# [What the exercise asks]
Give back the lines of the records exactly, starting at the first and ending at the one with "Open the app".

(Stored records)
■ ■ ■ ■ ■

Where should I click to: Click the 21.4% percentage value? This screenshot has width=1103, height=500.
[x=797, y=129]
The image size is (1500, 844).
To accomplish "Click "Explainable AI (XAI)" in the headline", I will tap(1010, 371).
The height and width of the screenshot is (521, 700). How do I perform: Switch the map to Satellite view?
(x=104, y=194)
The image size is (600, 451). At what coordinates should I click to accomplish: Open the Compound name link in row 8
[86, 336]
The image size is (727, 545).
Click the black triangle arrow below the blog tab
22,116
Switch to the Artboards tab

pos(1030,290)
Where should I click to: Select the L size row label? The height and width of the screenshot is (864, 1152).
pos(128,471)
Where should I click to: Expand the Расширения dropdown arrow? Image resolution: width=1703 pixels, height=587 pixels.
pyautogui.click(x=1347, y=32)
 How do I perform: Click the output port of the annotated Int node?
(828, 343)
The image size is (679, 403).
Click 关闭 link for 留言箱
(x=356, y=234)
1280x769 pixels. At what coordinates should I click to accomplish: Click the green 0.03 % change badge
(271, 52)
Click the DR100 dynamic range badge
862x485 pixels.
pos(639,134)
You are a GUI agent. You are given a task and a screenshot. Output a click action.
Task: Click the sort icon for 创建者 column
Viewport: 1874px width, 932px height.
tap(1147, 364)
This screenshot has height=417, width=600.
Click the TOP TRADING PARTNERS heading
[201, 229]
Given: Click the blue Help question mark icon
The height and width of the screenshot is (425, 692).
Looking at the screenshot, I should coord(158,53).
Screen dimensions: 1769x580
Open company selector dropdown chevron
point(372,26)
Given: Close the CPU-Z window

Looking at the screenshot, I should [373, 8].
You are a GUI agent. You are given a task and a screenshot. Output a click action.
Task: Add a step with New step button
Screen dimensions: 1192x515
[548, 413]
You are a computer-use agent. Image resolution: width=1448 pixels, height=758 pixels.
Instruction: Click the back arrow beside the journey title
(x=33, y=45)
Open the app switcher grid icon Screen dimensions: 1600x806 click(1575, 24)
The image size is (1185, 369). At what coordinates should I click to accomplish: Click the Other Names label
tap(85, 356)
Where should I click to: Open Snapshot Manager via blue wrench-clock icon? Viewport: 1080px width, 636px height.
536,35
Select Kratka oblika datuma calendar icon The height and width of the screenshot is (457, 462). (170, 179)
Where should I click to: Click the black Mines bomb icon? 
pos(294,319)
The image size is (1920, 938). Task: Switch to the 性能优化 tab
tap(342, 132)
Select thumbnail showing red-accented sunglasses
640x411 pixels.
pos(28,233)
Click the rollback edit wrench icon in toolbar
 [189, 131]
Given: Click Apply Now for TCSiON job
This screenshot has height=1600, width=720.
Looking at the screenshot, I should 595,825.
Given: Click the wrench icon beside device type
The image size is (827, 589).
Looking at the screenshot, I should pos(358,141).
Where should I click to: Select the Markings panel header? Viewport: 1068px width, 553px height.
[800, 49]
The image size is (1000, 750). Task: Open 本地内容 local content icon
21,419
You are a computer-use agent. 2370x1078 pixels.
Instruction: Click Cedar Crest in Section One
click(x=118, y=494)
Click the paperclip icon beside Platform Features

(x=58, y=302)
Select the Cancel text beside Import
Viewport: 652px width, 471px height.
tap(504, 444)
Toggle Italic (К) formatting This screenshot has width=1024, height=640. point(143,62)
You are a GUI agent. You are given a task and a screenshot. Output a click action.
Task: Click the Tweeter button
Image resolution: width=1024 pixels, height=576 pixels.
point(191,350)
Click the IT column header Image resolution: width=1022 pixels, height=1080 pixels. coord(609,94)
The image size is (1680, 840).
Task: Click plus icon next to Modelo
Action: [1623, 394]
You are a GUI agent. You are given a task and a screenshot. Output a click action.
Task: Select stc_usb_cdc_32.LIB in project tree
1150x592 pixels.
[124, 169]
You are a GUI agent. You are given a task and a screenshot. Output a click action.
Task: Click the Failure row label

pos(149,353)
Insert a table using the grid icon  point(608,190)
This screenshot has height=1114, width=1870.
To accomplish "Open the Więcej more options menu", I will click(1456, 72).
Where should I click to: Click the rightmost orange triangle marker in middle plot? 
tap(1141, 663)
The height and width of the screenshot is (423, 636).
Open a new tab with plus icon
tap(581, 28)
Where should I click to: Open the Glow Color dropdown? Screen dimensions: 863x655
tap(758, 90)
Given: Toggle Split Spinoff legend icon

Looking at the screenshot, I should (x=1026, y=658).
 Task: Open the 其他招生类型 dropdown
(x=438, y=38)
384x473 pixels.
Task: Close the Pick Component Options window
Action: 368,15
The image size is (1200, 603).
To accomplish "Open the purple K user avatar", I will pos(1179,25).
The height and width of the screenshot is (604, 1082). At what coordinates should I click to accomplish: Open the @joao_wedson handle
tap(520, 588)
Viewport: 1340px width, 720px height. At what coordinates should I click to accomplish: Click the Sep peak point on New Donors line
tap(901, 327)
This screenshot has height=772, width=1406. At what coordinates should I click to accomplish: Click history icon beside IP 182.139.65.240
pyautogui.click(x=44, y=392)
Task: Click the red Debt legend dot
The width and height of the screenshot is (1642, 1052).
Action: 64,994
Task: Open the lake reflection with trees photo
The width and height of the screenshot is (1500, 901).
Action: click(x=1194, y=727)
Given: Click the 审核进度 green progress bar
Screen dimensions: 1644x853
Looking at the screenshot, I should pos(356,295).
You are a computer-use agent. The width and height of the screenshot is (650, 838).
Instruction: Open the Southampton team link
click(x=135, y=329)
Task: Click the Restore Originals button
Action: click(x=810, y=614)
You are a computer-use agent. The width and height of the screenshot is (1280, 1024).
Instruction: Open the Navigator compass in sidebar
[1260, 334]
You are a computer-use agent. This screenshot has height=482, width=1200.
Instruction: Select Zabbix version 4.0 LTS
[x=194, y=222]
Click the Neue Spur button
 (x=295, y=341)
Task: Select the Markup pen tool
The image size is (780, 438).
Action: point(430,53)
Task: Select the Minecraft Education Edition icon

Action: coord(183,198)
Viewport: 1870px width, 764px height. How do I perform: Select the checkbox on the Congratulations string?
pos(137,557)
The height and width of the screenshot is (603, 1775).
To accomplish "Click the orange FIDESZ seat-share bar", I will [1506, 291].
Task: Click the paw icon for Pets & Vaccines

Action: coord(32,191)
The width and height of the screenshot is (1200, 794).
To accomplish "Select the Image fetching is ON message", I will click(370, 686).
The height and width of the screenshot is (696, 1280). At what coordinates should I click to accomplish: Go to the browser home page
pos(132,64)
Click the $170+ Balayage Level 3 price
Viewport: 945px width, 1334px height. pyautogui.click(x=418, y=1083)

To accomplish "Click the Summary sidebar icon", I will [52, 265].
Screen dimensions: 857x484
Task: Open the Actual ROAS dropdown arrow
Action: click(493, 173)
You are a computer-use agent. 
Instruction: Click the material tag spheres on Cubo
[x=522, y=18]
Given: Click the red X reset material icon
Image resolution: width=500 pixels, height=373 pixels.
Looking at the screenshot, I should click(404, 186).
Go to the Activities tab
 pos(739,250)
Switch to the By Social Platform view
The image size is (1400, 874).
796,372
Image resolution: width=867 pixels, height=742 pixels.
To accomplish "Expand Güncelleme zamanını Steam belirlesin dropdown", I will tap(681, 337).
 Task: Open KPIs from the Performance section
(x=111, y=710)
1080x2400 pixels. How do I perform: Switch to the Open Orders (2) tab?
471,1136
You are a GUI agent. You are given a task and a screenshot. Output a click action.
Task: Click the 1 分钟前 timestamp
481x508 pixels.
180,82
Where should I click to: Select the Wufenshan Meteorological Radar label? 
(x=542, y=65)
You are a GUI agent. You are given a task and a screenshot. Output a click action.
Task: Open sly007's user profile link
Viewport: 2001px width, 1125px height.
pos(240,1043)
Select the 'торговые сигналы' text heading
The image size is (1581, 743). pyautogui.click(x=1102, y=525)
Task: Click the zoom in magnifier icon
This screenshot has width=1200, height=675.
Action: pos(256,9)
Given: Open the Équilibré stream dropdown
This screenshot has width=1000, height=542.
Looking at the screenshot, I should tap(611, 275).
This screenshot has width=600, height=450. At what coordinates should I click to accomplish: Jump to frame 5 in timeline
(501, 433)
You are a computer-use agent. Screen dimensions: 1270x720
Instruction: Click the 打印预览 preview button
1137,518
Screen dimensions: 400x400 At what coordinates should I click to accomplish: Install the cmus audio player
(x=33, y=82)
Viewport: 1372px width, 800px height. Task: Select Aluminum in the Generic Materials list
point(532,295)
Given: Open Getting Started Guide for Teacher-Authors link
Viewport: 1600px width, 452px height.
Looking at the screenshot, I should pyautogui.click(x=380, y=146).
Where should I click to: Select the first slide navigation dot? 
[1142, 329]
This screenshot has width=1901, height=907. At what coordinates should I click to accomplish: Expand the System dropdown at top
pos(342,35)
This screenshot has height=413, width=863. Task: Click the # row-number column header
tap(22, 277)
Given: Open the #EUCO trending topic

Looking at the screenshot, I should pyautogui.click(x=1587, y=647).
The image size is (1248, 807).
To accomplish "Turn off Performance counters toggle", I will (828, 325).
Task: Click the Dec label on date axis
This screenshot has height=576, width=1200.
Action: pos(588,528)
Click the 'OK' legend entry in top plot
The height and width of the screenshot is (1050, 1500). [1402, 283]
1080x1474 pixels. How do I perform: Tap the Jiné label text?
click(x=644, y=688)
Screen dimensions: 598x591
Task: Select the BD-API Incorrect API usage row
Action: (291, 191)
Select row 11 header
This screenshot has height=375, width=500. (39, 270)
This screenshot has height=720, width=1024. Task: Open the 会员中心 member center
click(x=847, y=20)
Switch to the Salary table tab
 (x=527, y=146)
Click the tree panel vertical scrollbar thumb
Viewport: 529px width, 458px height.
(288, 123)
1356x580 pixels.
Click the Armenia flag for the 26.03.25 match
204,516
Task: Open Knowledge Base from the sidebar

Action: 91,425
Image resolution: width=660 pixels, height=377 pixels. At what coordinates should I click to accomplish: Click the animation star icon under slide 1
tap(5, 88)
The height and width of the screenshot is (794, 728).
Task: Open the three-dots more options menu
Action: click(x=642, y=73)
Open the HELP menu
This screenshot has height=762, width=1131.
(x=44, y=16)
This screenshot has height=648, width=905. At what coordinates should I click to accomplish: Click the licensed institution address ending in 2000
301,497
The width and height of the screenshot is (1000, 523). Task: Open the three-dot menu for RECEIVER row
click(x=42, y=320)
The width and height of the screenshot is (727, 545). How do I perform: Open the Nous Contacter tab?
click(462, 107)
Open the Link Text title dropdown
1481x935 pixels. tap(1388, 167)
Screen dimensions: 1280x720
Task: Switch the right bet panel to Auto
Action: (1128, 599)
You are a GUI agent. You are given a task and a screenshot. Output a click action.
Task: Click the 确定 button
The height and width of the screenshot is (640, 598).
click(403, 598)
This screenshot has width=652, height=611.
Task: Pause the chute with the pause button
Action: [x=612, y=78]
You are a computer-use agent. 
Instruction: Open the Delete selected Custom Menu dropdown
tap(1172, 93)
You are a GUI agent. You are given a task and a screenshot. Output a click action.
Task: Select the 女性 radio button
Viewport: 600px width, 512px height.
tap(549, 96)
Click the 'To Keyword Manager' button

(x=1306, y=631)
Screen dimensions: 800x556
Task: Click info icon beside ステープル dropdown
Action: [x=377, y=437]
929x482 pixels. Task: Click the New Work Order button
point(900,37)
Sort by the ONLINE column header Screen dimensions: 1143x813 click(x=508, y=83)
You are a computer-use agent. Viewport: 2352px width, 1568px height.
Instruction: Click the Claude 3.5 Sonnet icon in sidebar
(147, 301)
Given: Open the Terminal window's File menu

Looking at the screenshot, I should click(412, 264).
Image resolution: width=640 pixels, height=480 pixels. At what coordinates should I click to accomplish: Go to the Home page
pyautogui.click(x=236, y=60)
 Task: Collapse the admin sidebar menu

■ ■ ■ ■ ■

# [Solution below]
Where should I click to: Click the 21.4% percentage value? This screenshot has width=1103, height=500.
[x=797, y=129]
The image size is (1500, 844).
To accomplish "Click "Explainable AI (XAI)" in the headline", I will tap(1010, 371).
The height and width of the screenshot is (521, 700). How do I perform: Switch the map to Satellite view?
(x=104, y=194)
The image size is (600, 451). At what coordinates should I click to accomplish: Open the Compound name link in row 8
[86, 336]
The image size is (727, 545).
Click the black triangle arrow below the blog tab
22,116
Switch to the Artboards tab

pos(1030,290)
Where should I click to: Select the L size row label? The height and width of the screenshot is (864, 1152).
pos(128,471)
Where should I click to: Expand the Расширения dropdown arrow? Image resolution: width=1703 pixels, height=587 pixels.
pyautogui.click(x=1347, y=32)
 How do I perform: Click the output port of the annotated Int node?
(828, 343)
The image size is (679, 403).
Click 关闭 link for 留言箱
(x=356, y=234)
1280x769 pixels. At what coordinates should I click to accomplish: Click the green 0.03 % change badge
(271, 52)
Click the DR100 dynamic range badge
862x485 pixels.
pos(639,134)
You are a GUI agent. You are given a task and a screenshot. Output a click action.
Task: Click the sort icon for 创建者 column
Viewport: 1874px width, 932px height.
tap(1147, 364)
This screenshot has height=417, width=600.
Click the TOP TRADING PARTNERS heading
[201, 229]
Given: Click the blue Help question mark icon
The height and width of the screenshot is (425, 692).
Looking at the screenshot, I should coord(158,53).
Screen dimensions: 1769x580
Open company selector dropdown chevron
point(372,26)
Given: Close the CPU-Z window

Looking at the screenshot, I should [373, 8].
You are a GUI agent. You are given a task and a screenshot. Output a click action.
Task: Add a step with New step button
Screen dimensions: 1192x515
[548, 413]
You are a computer-use agent. Image resolution: width=1448 pixels, height=758 pixels.
Instruction: Click the back arrow beside the journey title
(x=33, y=45)
Open the app switcher grid icon Screen dimensions: 1600x806 click(1575, 24)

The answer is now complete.